Similarly, when programmers discuss and compare various data-structures in the
same programming language, without any concrete application benchmark in mind,
most often it's in terms of the asymptotic Big-O performance of their various
Now, we *could* be using some heretofore unheard of analysis technique that's
not one of the two described above, but until someone rigorously describes that
technique to me, I have to assume we're using one of the well-known approaches
mentioned here.
We know we're talking about the idealized, asymptotic, Big-O performance
characteristics of Scala Vectors, both in the official documentation and
colloquially. While Big-O analysis is no where near the complete picture in a
world with cache-effects and significant constant factors, if we choose it to
analyze the performance of our data-structures, we must follow the rules for
our analysis to make any sense.
### But log32(Int.MaxValue) cannot go above 6!
Given a Scala Vector operation that takes `log32(n)` steps to complete, given
the max size of a Vector is `2^31` (Scala 32-bit signed integers have `2^32`
values, from `-2^31-1` to `+2^31`), it will never take more than `6.2` steps to
complete the operation.
This is true and uncontroversial.
What is invalid is the claim "6 is a constant, therefore the runtime of the
operation is effectively constant".
This reasoning falls apart when you consider the
[formal definition](
of Big-O notation:
> Let f and g be two functions defined on some subset of the real numbers. One
> writes
> `f(x) = O(g(x)) as x -> infinity`
> if and only if there is a positive constant `M` such that for all
> sufficiently large values of `x`, the absolute value of `f(x)` is at most `M`
> multiplied by the absolute value of `g(x)`
Note that it is defined for `x -> infinity`. Not `x -> 2^31`, or `x -> 31337`,
but `x -> infinity`. Thus, the fact that a Scala Vector running on the JVM uses
machine-integers that can't go above `2^31`, is entirely irrelevant to Big-O
notation. And as mentioned above, until someone formally-defines a rigorous new
analysis approach to replace Big-O notation or actual-benchmarks, those two are
the only tools we have to analyze these things.
## Reductio Ad Absurdum
While one way of disproving an argument is to find a flaw in the logic, another
common approach is to use the same logic to prove something absurd that cannot
possibly be correct. Since we know the end-result is false, and we reached that
end-result using our argument, we therefore know that there must be a flaw in
our argument even if we do not know exactly what the flaw is.
It turns out, using the same arguments that "show" `log32(n)` is "effectively
constant", we can prove all sorts of absurd results.
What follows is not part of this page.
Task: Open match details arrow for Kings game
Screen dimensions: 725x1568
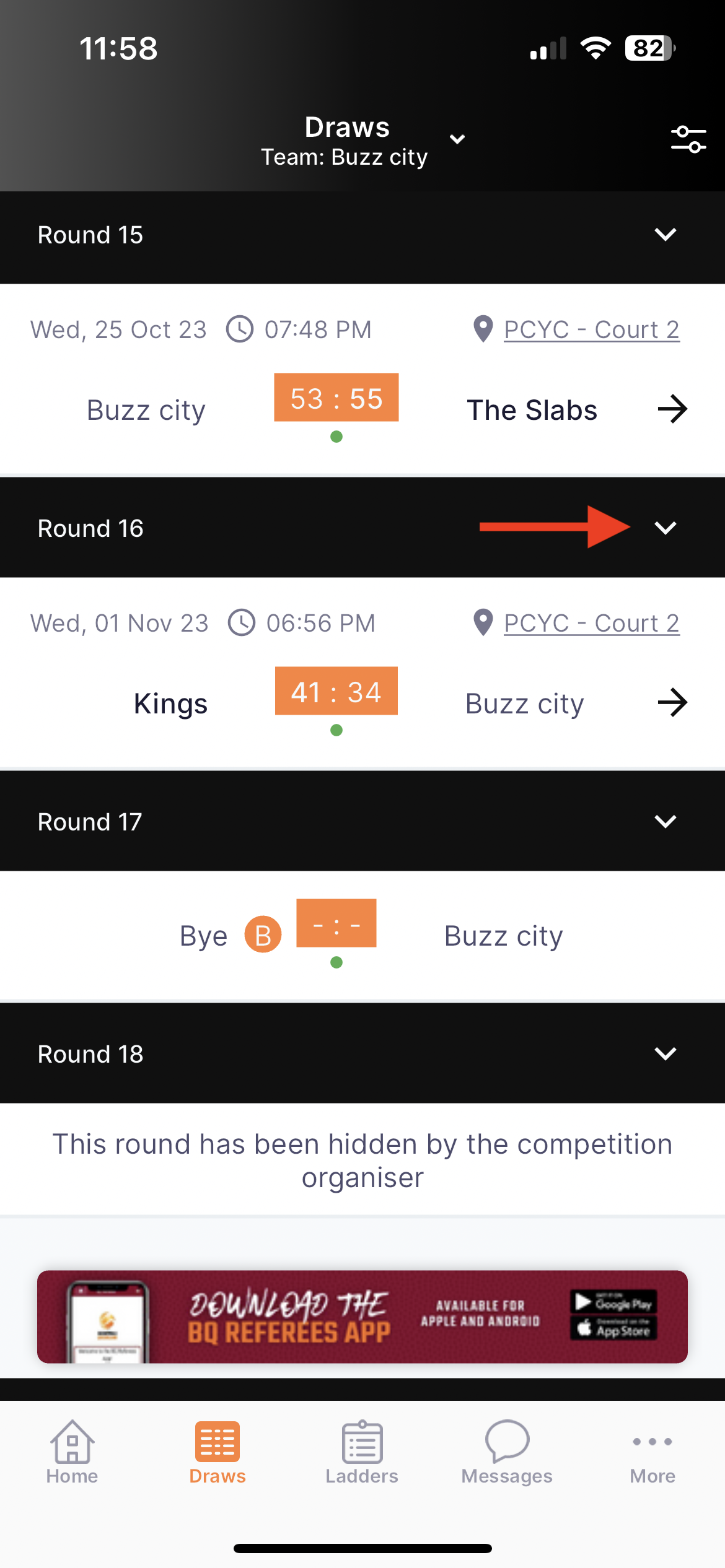Action: [672, 703]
This section will explore
a selection of them.
### What if the max size of input mattered?
[Earlier on](#but-the-real-world-performance-is-good-due-to-cache-effects), I
had shown that we have to be discussing aymptotic, Big-O
complexity when considering Vector operation performance, and showed that the
"`log32(n)` cannot go above `6.2`" logic used to shown they were "effectively
constant" was
[invalid given the definition of asymptotic Big-O complexity](#but-log32intmaxvalue-cannot-go-above-6).
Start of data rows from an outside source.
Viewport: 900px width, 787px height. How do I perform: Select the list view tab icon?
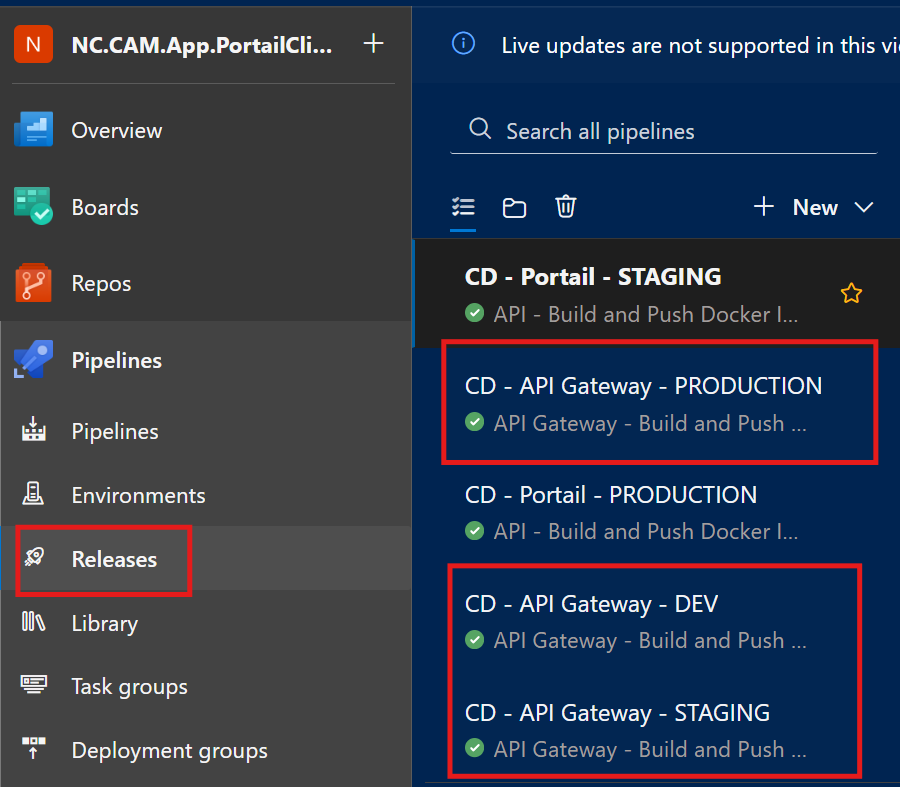(x=463, y=207)
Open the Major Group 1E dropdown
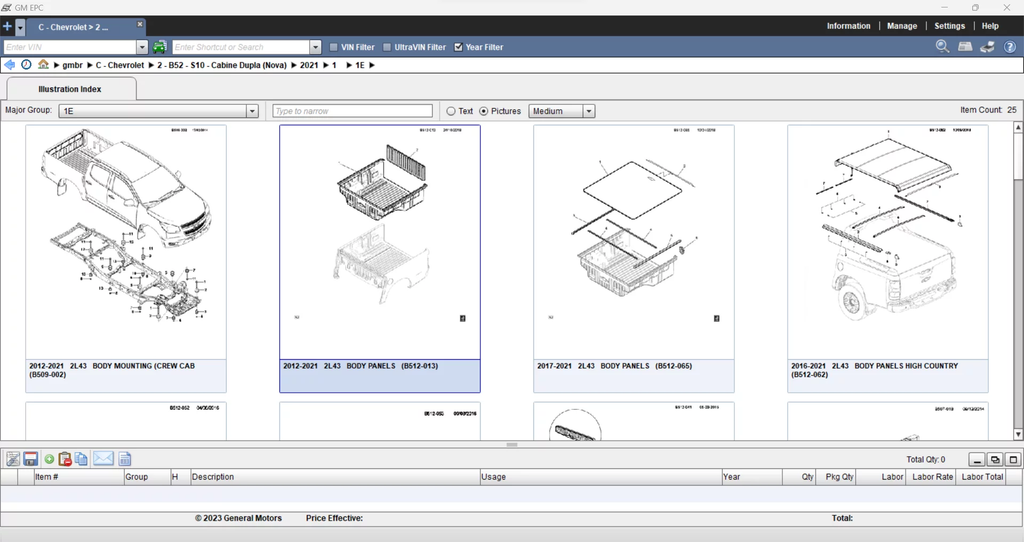The width and height of the screenshot is (1024, 542). pyautogui.click(x=252, y=111)
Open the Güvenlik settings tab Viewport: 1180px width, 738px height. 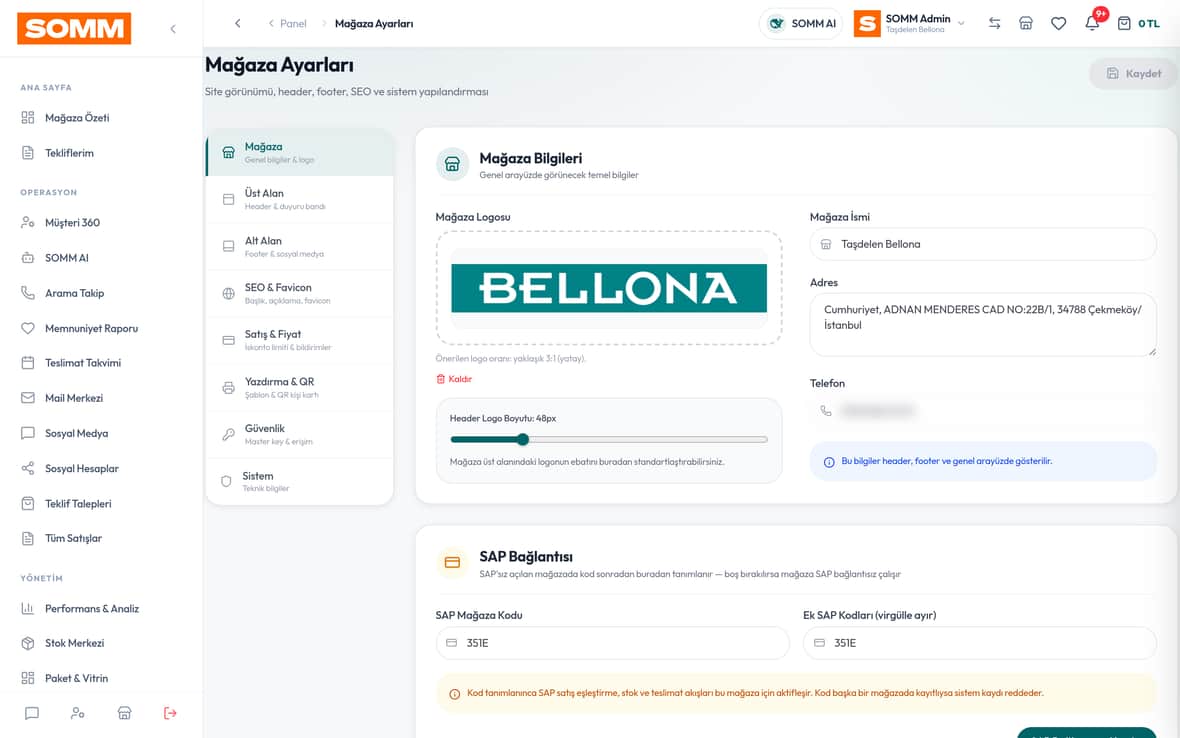pyautogui.click(x=300, y=434)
But let's say we ran a thought experiment: imagine if we *could*
perform asymptotic, Big-O analyses with a maximum size of input, e.g.
`n < 2^31`? What then?
While it is true that `log32(n)` will not go above a certain constant given the
size limits on a JVM machine integer, there are many other rates of growth
which also do not grow above a certain constant given the same size limits!
It turns out that given a limit of `n < 2^31`:
- Any `O(log2(n))` operation will complete in no more than `32` steps
- Any `O(n)` operation will complete in no more than `2147483648` steps.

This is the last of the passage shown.